Excerpted records:
════
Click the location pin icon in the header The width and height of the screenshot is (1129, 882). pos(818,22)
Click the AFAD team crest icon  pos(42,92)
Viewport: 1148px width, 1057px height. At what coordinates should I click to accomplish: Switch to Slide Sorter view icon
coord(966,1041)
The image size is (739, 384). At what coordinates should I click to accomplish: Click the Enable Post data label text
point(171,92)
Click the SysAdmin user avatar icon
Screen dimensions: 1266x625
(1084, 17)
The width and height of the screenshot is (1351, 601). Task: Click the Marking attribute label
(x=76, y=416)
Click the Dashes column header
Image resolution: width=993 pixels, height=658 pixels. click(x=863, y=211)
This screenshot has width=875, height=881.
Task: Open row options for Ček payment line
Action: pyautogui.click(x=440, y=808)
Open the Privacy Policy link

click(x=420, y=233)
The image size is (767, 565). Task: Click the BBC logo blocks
════
What to work on: Nothing but the lines from the one that contains "The width and height of the screenshot is (1351, 601)." to the end of the listing should be given again, each exactly as it appears.

Result of the task:
The width and height of the screenshot is (1351, 601). Task: Click the Marking attribute label
(x=76, y=416)
Click the Dashes column header
Image resolution: width=993 pixels, height=658 pixels. click(x=863, y=211)
This screenshot has width=875, height=881.
Task: Open row options for Ček payment line
Action: pyautogui.click(x=440, y=808)
Open the Privacy Policy link

click(x=420, y=233)
The image size is (767, 565). Task: Click the BBC logo blocks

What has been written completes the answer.